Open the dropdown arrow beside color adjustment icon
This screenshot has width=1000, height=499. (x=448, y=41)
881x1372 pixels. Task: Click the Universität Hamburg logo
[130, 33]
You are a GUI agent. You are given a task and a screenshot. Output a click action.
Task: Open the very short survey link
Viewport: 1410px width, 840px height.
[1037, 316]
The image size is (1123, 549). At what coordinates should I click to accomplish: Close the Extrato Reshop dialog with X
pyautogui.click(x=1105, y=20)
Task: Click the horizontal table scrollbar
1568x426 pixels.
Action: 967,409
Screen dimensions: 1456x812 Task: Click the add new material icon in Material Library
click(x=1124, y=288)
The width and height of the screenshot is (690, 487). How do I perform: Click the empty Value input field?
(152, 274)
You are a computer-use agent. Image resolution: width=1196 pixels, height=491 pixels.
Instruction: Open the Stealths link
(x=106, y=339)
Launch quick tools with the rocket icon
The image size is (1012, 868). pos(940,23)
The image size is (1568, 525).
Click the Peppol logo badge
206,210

* * * * * * * * *

### Work instruction
Working from the entries above, return all lines that contain "agent".

### Answer to this exercise
You are a GUI agent. You are given a task and a screenshot. Output a click action.
You are a computer-use agent. Image resolution: width=1196 pixels, height=491 pixels.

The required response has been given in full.